(About this exercise) Only the number is needed: how many lines in the entries below contain the string "folder"?

(Given records)
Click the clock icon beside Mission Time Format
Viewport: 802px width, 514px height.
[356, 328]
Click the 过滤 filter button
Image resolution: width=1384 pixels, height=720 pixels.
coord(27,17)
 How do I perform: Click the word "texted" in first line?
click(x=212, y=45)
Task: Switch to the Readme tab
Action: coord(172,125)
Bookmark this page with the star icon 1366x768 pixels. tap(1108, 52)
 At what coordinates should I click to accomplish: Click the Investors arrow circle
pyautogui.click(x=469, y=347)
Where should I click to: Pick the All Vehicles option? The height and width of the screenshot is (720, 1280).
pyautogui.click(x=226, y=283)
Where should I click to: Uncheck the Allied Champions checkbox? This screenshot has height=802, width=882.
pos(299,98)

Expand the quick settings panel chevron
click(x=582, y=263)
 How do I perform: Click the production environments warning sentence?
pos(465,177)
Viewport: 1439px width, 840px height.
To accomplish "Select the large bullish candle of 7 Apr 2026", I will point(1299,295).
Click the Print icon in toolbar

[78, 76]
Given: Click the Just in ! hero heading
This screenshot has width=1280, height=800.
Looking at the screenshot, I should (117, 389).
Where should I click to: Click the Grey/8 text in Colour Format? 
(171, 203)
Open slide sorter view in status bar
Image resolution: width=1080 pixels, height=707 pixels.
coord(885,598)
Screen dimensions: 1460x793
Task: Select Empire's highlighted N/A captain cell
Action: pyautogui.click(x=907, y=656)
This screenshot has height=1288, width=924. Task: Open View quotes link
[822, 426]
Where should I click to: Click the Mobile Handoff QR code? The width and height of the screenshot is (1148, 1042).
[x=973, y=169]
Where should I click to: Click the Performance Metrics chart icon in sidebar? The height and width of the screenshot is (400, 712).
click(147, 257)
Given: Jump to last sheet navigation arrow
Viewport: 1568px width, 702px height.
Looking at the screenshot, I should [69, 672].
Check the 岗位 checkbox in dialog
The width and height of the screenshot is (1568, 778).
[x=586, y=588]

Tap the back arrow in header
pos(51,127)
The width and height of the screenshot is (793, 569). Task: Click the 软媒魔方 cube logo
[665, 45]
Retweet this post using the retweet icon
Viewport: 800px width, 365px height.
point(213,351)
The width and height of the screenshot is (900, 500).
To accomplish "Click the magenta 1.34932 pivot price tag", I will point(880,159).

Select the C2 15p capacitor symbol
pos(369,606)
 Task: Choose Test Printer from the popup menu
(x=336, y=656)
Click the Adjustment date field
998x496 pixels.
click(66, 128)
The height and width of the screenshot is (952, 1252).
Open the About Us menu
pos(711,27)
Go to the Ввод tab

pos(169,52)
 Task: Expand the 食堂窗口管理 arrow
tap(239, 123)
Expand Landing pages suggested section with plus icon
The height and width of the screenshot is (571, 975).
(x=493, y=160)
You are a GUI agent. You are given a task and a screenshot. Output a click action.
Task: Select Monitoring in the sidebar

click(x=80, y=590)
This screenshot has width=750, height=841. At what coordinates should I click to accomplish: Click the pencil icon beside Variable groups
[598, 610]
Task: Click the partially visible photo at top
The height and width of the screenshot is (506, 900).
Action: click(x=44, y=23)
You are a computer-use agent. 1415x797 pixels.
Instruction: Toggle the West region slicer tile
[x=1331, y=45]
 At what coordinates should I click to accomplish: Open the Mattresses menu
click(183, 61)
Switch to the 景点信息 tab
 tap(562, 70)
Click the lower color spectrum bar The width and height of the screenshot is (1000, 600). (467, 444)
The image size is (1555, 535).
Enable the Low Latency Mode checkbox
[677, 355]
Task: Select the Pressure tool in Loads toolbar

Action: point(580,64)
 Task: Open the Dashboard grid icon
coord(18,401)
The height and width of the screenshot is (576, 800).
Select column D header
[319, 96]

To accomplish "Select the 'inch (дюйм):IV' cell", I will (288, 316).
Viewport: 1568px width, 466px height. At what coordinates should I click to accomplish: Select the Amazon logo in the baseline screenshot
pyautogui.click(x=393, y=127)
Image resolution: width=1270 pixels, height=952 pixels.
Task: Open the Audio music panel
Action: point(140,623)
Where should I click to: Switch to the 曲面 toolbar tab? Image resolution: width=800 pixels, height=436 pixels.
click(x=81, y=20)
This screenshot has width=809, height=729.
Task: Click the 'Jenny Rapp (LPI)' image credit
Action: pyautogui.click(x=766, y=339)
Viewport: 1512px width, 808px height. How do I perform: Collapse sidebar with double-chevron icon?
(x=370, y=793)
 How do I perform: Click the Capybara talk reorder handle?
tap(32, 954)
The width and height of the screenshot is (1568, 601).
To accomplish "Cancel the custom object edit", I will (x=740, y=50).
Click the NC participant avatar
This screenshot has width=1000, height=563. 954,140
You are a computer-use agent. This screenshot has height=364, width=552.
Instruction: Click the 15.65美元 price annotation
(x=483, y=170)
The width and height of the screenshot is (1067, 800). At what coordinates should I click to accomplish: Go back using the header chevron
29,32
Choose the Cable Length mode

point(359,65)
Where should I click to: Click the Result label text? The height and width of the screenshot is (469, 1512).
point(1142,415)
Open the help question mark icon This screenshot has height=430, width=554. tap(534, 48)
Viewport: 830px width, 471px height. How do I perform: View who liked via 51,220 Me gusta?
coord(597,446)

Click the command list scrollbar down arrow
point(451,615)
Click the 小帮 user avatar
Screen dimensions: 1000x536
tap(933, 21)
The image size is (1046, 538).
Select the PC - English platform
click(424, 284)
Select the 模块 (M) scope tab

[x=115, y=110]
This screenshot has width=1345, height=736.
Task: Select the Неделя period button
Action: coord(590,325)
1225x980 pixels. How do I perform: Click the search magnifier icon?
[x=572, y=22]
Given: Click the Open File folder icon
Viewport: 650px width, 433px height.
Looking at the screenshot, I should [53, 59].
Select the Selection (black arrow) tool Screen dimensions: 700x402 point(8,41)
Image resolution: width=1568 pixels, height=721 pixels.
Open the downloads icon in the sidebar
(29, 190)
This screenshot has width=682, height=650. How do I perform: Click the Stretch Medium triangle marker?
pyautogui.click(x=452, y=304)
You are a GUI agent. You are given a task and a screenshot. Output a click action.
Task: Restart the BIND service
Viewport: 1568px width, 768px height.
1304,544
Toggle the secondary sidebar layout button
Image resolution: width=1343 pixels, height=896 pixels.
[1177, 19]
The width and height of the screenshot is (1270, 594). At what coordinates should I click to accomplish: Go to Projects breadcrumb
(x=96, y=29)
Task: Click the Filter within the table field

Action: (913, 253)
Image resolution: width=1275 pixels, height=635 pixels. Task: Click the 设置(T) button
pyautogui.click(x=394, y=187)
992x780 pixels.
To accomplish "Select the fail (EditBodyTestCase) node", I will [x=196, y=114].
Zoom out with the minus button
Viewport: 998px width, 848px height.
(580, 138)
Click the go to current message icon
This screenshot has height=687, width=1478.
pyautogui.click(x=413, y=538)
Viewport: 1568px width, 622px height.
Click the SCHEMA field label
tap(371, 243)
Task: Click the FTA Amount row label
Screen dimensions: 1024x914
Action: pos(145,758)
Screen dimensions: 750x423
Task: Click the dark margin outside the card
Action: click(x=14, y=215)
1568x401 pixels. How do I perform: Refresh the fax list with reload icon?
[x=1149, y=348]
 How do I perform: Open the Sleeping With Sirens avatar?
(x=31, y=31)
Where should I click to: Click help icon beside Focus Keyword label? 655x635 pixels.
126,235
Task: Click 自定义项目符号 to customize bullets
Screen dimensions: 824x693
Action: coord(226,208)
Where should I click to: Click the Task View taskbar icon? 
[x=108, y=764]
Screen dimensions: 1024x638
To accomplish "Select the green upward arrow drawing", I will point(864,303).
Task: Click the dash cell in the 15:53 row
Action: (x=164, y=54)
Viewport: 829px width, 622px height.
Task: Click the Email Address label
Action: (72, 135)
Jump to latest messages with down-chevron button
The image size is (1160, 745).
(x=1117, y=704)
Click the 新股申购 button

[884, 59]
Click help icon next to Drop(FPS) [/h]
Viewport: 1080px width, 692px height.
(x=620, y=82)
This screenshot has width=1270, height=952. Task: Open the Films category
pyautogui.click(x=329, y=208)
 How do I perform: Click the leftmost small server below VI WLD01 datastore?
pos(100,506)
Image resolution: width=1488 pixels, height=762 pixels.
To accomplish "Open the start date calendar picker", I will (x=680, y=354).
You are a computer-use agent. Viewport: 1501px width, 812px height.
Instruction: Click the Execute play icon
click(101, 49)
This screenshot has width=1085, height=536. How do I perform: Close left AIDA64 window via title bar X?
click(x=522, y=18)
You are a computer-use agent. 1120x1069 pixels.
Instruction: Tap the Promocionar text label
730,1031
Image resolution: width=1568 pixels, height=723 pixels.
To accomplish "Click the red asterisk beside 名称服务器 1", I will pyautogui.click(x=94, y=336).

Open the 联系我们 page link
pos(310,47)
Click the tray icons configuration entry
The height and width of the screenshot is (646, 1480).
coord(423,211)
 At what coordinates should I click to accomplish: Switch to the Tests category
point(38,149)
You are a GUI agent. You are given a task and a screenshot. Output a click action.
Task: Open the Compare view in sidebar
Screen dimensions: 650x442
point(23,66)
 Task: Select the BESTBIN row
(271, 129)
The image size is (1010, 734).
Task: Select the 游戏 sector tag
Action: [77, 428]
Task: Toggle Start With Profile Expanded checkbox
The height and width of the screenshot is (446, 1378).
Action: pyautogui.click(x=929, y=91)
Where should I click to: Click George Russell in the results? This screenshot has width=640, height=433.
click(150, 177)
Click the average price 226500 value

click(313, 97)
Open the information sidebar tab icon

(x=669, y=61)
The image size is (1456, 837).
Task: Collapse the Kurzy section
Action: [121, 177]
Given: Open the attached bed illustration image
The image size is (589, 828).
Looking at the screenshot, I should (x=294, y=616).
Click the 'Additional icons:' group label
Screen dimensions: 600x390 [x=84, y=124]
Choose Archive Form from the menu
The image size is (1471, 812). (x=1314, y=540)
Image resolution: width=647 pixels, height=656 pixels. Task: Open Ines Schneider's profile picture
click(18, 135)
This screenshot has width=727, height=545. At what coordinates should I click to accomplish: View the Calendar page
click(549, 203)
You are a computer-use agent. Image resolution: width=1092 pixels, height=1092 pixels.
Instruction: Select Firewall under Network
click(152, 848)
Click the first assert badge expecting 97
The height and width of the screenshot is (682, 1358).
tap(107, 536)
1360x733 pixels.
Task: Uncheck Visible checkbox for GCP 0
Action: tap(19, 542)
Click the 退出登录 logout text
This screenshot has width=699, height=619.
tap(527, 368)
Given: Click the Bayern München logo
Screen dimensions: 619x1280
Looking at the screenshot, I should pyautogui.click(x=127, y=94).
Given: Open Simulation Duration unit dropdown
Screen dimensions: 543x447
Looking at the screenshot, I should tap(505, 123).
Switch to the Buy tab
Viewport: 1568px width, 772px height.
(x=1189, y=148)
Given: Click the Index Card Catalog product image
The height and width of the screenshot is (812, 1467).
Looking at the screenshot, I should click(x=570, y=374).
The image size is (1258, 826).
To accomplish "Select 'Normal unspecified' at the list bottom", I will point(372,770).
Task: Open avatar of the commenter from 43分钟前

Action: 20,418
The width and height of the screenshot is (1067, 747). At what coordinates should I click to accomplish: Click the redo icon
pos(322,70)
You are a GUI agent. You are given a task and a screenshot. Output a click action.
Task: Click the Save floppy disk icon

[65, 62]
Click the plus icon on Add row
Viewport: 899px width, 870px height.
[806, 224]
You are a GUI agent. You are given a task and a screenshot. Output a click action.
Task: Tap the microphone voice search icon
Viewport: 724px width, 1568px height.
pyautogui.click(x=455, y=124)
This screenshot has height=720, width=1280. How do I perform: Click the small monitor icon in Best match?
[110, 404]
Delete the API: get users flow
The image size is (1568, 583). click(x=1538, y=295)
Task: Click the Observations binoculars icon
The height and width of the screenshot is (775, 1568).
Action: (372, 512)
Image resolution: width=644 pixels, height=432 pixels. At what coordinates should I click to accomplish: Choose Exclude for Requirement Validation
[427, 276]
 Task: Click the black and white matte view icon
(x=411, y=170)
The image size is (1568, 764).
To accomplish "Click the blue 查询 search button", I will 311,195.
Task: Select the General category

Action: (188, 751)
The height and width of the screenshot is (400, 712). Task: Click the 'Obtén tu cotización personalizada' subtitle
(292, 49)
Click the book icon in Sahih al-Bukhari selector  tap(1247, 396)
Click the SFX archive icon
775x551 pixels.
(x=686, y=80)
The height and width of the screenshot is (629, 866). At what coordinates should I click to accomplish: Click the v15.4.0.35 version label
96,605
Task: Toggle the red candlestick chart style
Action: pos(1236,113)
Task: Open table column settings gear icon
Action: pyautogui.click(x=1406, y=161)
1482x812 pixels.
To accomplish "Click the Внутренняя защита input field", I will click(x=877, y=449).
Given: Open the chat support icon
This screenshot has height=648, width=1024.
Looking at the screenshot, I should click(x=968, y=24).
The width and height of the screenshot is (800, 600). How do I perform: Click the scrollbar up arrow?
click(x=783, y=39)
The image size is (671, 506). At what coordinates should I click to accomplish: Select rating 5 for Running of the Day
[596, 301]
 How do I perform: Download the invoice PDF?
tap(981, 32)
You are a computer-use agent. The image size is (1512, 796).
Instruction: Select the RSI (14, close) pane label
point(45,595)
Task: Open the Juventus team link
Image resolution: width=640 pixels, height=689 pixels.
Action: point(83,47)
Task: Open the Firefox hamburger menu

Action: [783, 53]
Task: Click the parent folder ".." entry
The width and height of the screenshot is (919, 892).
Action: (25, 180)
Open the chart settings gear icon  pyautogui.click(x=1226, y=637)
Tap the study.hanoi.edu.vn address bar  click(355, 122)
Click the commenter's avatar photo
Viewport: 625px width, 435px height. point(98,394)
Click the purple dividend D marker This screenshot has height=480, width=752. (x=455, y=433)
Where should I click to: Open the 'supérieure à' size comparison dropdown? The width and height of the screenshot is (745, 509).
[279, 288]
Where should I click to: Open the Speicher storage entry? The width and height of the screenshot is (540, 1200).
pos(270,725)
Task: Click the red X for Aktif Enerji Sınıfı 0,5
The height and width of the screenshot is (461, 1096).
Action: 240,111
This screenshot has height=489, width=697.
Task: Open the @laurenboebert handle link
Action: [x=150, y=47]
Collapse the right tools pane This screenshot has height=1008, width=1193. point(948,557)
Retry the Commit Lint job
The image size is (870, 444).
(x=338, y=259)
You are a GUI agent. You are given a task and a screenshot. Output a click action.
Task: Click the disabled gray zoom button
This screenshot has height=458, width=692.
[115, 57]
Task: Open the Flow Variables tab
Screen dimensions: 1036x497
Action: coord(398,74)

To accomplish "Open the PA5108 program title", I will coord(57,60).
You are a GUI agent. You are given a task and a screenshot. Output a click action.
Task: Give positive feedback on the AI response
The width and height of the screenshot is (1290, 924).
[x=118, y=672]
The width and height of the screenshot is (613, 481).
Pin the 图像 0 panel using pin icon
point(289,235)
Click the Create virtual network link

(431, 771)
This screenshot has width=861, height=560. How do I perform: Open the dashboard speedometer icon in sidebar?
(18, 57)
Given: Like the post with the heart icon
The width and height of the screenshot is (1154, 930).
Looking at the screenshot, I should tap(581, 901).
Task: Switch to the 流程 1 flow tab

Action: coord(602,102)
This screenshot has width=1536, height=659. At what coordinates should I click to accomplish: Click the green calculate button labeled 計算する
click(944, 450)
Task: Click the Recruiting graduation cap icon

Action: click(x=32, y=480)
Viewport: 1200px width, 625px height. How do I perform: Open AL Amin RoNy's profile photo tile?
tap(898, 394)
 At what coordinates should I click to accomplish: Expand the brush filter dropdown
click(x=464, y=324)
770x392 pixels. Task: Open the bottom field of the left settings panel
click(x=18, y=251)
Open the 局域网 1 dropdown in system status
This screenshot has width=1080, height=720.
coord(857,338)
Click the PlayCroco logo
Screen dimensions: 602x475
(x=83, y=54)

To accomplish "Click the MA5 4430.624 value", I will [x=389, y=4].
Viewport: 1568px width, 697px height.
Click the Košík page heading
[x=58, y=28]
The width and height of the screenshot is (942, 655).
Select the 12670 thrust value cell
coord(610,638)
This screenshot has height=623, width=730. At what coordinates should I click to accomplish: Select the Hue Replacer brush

(Completed exercise) 2